Mental HealthHolistic Ways To Improve the Quality of Life for Veterans Living with Trauma

By Sara Johnson – CEO of Mission 22

Symptoms of trauma and post-traumatic stress disorder (PTSD) are common among veterans, with a reported 7 out of every 10 military vets experiencing some level of trauma-borne symptoms. Many veterans may struggle to heal and improve their post-service lives in the face of trauma-inducing past experiences.

Our organization, Mission 22, has found hopeful success within a more holistic approach to easing the symptoms of trauma and PTSD. Through a comprehensive approach to healing that considers the mind, body, spirit, lifestyle, and family support of the veteran, more veterans have been able to move forward in healthier, growth-minded ways.

Here are ten approaches to quality of life improvement that take a more holistic path, and why these approaches work so well for veterans looking to establish long-term wellness.

Mental health support

When it comes to veteran wellness, support for their mental health following service is critical. Despite the VA reporting that the veteran suicide rate has decreased since 2020, the rate remains higher than acceptable. To properly care for our veterans, we must ensure access to comprehensive mental health services, including counseling, therapy, and psychiatric care. Experts need to create specialized programs that specifically target post-traumatic stress symptoms. There also needs to be promotion of awareness and reduced stigma surrounding the mental health needs of veterans.

Peer support programs

Veterans are accustomed to having a direct peer group surrounding them as they serve. When they are discharged, that peer support may go away for a time, or altogether. Veteran support groups need to foster the establishment of peer support networks, where veterans with similar experiences can connect with one another and provide mutual support. These peer support networks have been found to be successful in reducing veteran loneliness and feelings of isolation. They can also help veterans develop coping skills and foster a sense of belonging, much like they had in the military.

Trauma-informed care

Healthcare providers, social workers, and other professionals working directly with veterans must be trained in providing trauma-informed care. The needs of veterans are unique, and they require care that comes from a place of understanding so that veterans feel empowered through their recovery process.
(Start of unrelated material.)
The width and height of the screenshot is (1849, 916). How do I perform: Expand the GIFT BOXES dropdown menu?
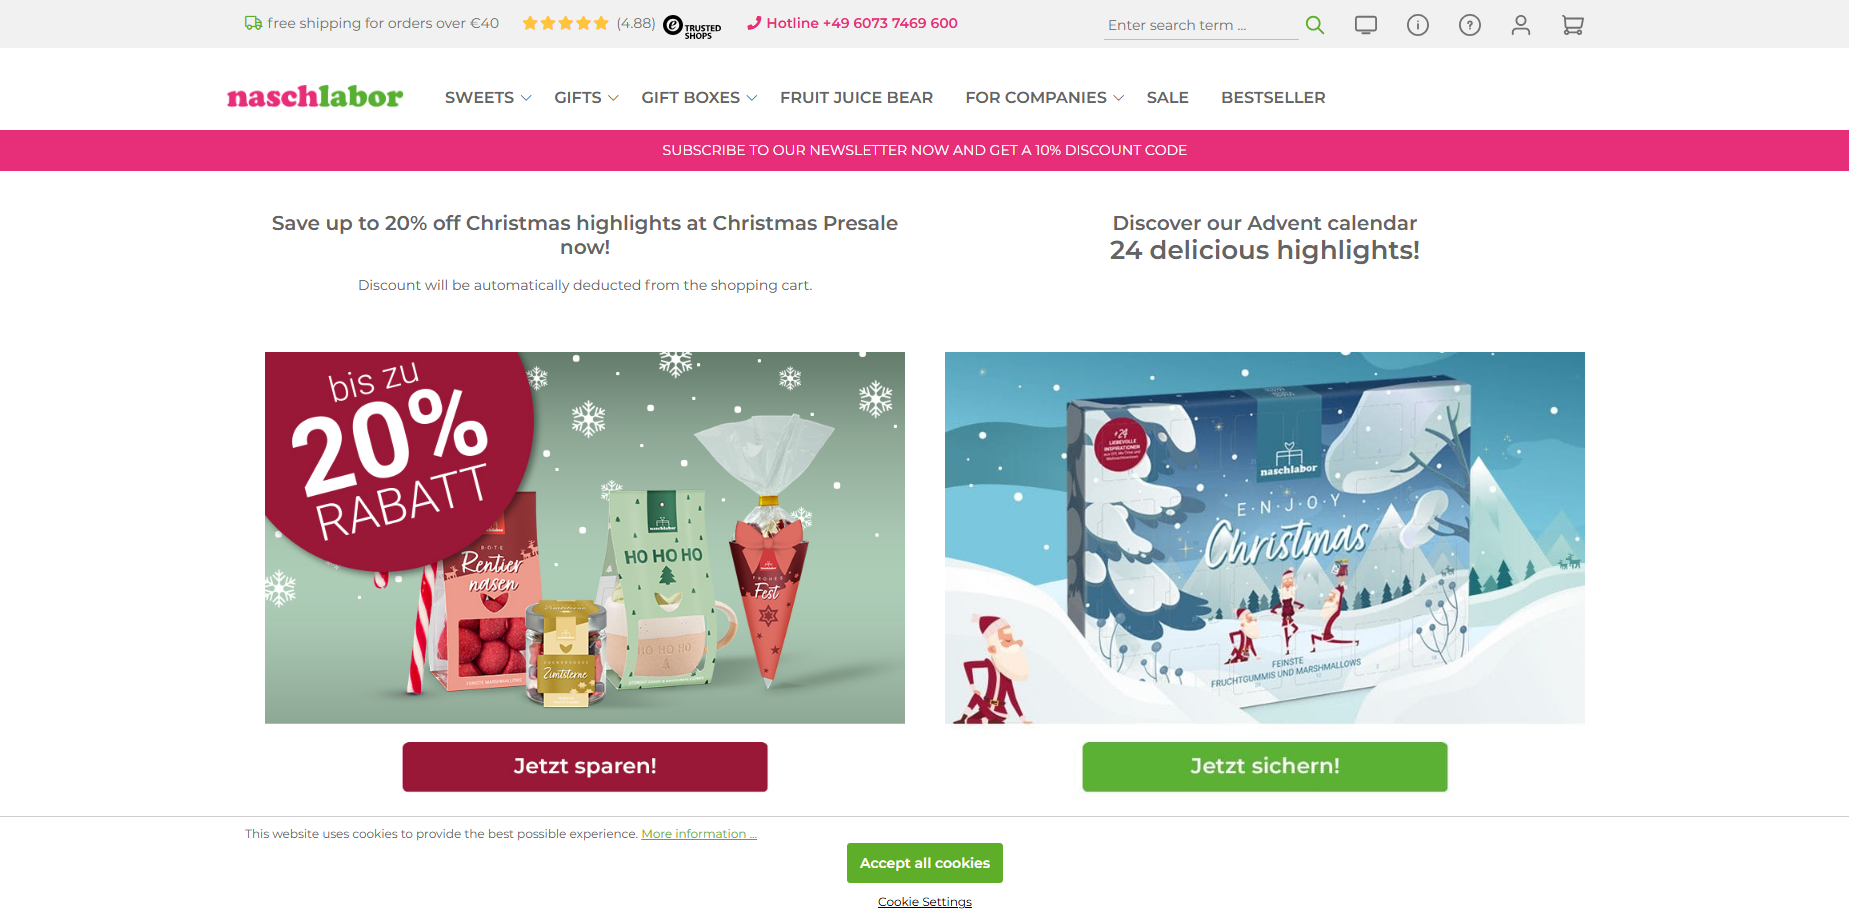coord(699,97)
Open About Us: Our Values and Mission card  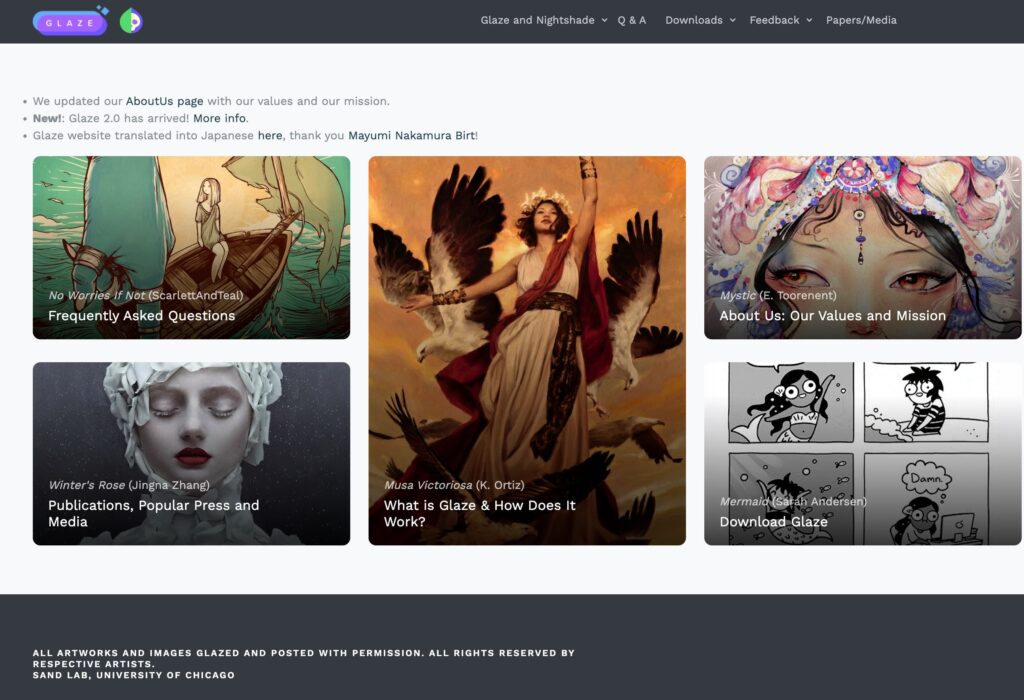tap(863, 247)
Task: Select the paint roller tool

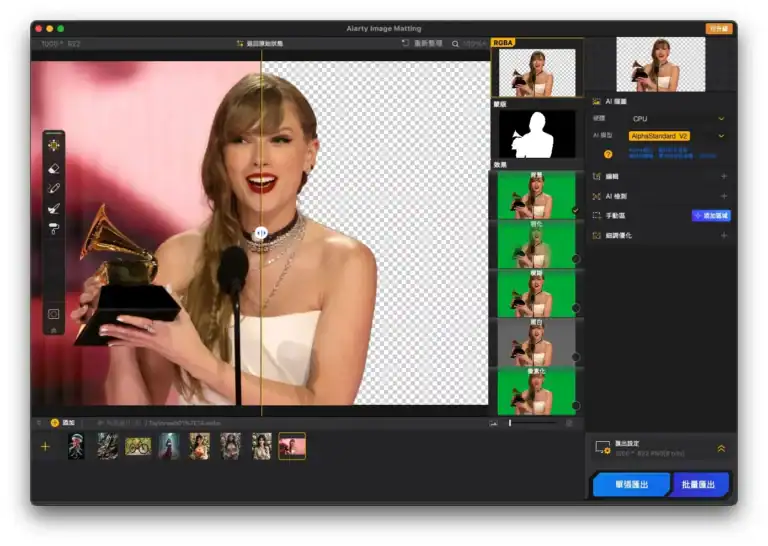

Physical health and wellness

Veterans should be encouraged to participate in regular physical activity, healthy eating habits, and access to comprehensive healthcare services. There should be a promotion of the importance of exercise for veterans, as it can reduce stress, improve one’s overall mood, and enhance the wellbeing of the veteran. Veterans and their families can collaborate with healthcare providers to develop reasonable and tailored fitness and wellness programs that fit into the veteran’s life, helping them establish a routine and stick with healthy choices.

Complementary and alternative therapies

Therapies such as yoga, meditation, acupuncture, art therapy, and equine-assistance therapy have grown in use and popularity in the past few decades. These approaches can help veterans manage stress, find relaxation, and discover pathways to self-expression.

Employment and vocational training

Although many veterans come out of the military with valuable skills that are applicable to civilian employment, some may need assistance transitioning from soldier to civilian employee. Assistance and support programs should facilitate access to educational opportunities, including scholarships, grants, and tuition assistance. Veterans should be encouraged to develop new skills or pursue academic interests or passions. Many veterans can find new pathways to growth and fulfilling career paths.

Family and social support

While peer support is integral to a veteran’s healing, family and social support is also significant. Strong family and social connections are important for a veteran’s wellbeing. Support programs should be available that take into account a veteran’s family, with offerings such as marriage or family counseling. Veterans should be encouraged to participate in social events and build connections with the community in which they find themselves after service.

Financial and legal assistance  

Many veterans can navigate financial or legal issues as they return to civilian life. These can vary, from debt and bankruptcy, to foreclosures, divorces, or child support issues. Veterans may also simply need assistance with budgeting or bill paying once they find themselves outside the military bubble. Many veterans are unaware of the entitlements and benefits they may have access to as former members of the military. Support programs should offer financial counseling and assistance programs that ensure stability and alleviate stressors.

Community engagement

As discussed, veterans need to maintain a connection to their peers and communities. They should be encouraged to actively participate in their communities through volunteering, joining veterans’ organizations, or engaging in other civic activities. This promotes a sense of belonging and purpose, allowing veterans to still apply their skills meaningfully.

Veterans have a lot to offer the world, even after their service to their country is complete. By approaching their healing from any latent trauma holistically, promoting wellness in mind, body, and spirit, veteran-aligned organizations such as Mission 22 can show veterans a healthy path to traverse after their tour is complete.